[Interface element entries]
— Begin —
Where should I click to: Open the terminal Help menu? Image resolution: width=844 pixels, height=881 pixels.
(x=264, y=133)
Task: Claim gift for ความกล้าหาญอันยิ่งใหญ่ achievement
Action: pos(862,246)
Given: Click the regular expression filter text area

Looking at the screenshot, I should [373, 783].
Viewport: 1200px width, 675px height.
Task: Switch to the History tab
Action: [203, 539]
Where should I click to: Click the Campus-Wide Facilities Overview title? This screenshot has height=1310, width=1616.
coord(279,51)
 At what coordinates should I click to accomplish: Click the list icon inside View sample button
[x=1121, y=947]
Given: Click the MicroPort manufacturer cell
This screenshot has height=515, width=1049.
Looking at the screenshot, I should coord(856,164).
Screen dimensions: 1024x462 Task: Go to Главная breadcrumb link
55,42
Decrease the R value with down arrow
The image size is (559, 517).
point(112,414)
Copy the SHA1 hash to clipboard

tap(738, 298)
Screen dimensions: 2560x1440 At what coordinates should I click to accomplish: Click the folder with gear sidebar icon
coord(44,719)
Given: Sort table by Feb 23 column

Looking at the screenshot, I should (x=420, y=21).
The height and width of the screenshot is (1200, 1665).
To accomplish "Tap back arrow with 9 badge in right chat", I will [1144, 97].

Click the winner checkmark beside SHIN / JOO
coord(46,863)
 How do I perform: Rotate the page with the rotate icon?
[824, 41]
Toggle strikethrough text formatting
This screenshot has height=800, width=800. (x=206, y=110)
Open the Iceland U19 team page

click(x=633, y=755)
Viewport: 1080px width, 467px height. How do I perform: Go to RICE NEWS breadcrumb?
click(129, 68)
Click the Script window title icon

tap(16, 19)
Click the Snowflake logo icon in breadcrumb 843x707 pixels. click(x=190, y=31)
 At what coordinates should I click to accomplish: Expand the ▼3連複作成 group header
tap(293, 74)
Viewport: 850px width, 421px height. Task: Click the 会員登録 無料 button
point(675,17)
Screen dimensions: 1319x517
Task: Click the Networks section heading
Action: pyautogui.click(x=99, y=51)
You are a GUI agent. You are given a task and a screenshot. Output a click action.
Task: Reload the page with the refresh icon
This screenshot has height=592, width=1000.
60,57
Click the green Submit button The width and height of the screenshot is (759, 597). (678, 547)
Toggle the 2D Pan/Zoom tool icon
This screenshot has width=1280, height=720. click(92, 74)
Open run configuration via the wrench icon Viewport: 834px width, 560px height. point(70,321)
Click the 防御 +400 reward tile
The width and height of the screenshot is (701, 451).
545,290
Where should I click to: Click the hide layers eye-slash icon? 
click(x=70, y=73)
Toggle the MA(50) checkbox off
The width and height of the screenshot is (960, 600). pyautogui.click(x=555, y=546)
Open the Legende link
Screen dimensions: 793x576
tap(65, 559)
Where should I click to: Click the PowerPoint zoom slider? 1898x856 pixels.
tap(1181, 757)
— End —
Task directions – Retype every one of the entries above, line for line, with no changes.

Task output –
Where should I click to: Open the terminal Help menu? Image resolution: width=844 pixels, height=881 pixels.
(x=264, y=133)
Task: Claim gift for ความกล้าหาญอันยิ่งใหญ่ achievement
Action: pos(862,246)
Given: Click the regular expression filter text area

Looking at the screenshot, I should [373, 783].
Viewport: 1200px width, 675px height.
Task: Switch to the History tab
Action: [203, 539]
Where should I click to: Click the Campus-Wide Facilities Overview title? This screenshot has height=1310, width=1616.
coord(279,51)
 At what coordinates should I click to accomplish: Click the list icon inside View sample button
[x=1121, y=947]
Given: Click the MicroPort manufacturer cell
This screenshot has height=515, width=1049.
Looking at the screenshot, I should coord(856,164).
Screen dimensions: 1024x462 Task: Go to Главная breadcrumb link
55,42
Decrease the R value with down arrow
The image size is (559, 517).
point(112,414)
Copy the SHA1 hash to clipboard

tap(738, 298)
Screen dimensions: 2560x1440 At what coordinates should I click to accomplish: Click the folder with gear sidebar icon
coord(44,719)
Given: Sort table by Feb 23 column

Looking at the screenshot, I should (x=420, y=21).
The height and width of the screenshot is (1200, 1665).
To accomplish "Tap back arrow with 9 badge in right chat", I will [1144, 97].

Click the winner checkmark beside SHIN / JOO
coord(46,863)
 How do I perform: Rotate the page with the rotate icon?
[824, 41]
Toggle strikethrough text formatting
This screenshot has height=800, width=800. (x=206, y=110)
Open the Iceland U19 team page

click(x=633, y=755)
Viewport: 1080px width, 467px height. How do I perform: Go to RICE NEWS breadcrumb?
click(129, 68)
Click the Script window title icon

tap(16, 19)
Click the Snowflake logo icon in breadcrumb 843x707 pixels. click(x=190, y=31)
 At what coordinates should I click to accomplish: Expand the ▼3連複作成 group header
tap(293, 74)
Viewport: 850px width, 421px height. Task: Click the 会員登録 無料 button
point(675,17)
Screen dimensions: 1319x517
Task: Click the Networks section heading
Action: pyautogui.click(x=99, y=51)
You are a GUI agent. You are given a task and a screenshot. Output a click action.
Task: Reload the page with the refresh icon
This screenshot has height=592, width=1000.
60,57
Click the green Submit button The width and height of the screenshot is (759, 597). (678, 547)
Toggle the 2D Pan/Zoom tool icon
This screenshot has width=1280, height=720. click(92, 74)
Open run configuration via the wrench icon Viewport: 834px width, 560px height. point(70,321)
Click the 防御 +400 reward tile
The width and height of the screenshot is (701, 451).
545,290
Where should I click to: Click the hide layers eye-slash icon? 
click(x=70, y=73)
Toggle the MA(50) checkbox off
The width and height of the screenshot is (960, 600). pyautogui.click(x=555, y=546)
Open the Legende link
Screen dimensions: 793x576
tap(65, 559)
Where should I click to: Click the PowerPoint zoom slider? 1898x856 pixels.
tap(1181, 757)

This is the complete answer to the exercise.